Double Q Learning

Double Q-learning

The Overestimation Phenomenon

Assume the agent observes during learning that action \(a\) and executed at state \(s\) resulting in the state \(s^{\prime}\) and some immediate reward \(r^{a}_{s}\). The Q-learning update can be written as:

\[Q(s, a) \leftarrow r^{a}_{s} + \gamma \max_{\hat{a}} Q(s^{\prime}, \hat{a})\]

It has been shown that repeated application of this update equation eventually yields \(Q\)-values that give rise to a policy which maximizes the expected cumulative discounted reward. However, these results only apply when \(Q-\)values are stored precisely. (e.g by a look up table)

Assume, instead, let \(Q\) be represented as a function approximator that induces some noise on the estimates of \(Q\). More specifically, let us assume that the current stored \(Q-\)values, denoted by \(Q^{approx}\), represent some implicit target values \(Q^{target}\), corrupted by a noise term \(Y^{\hat{a}}_{s^{\prime}}\), which is due to the function approximator:

\[Q^{approx} (s^{\prime}, \hat{a}) = Q^{target} (s^{\prime}, \hat{a}) + Y^{\hat{a}}_{s^{\prime}}\]
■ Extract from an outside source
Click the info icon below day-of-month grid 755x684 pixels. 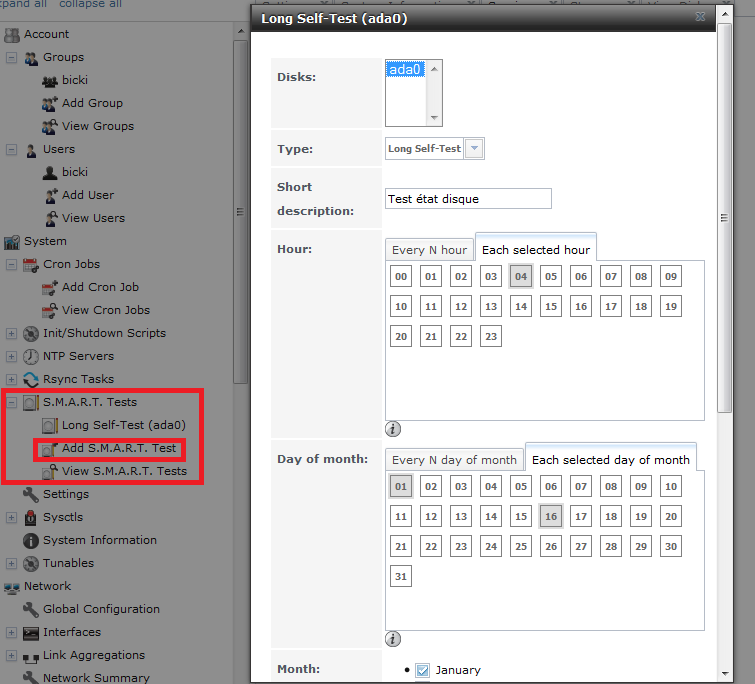pyautogui.click(x=393, y=639)
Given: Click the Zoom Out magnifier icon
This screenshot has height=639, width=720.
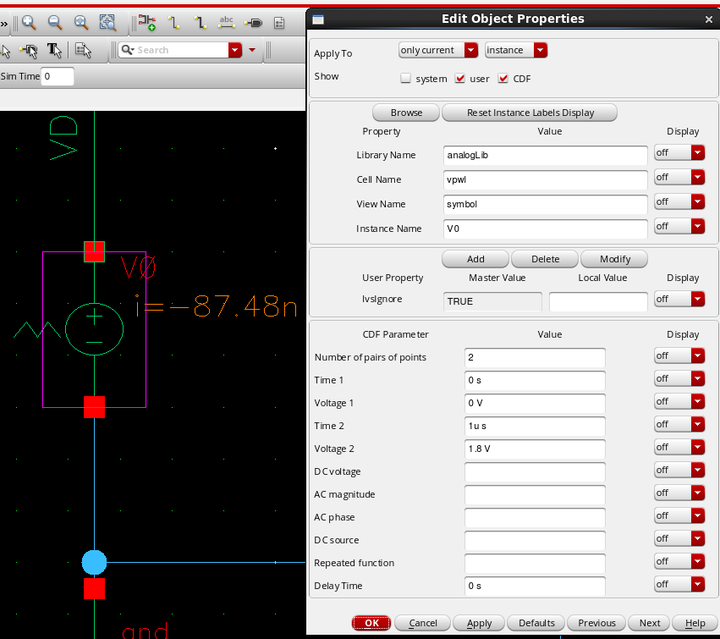Looking at the screenshot, I should 54,22.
Here the noise is modeled by the family of random variable \(Y^{\hat{a}}_{s^{\prime}}\) with zero mean:

\[\begin{aligned} Z_s &\triangleq r^{a}_{s} + \gamma \max_{\hat{a}}Q^{approx} (s^{\prime}, \hat{a}) - (r^{a}_{s} + \gamma \max_{\hat{a}}Q^{target} (s^{\prime}, \hat{a})) \\ &= \gamma (\max_{\hat{a}}Q^{approx} (s^{\prime}, \hat{a}) - \max_{\hat{a}}Q^{target} (s^{\prime}, \hat{a}))\\ \end{aligned}\]

Clearly, the noise causes some error on the left-hand side.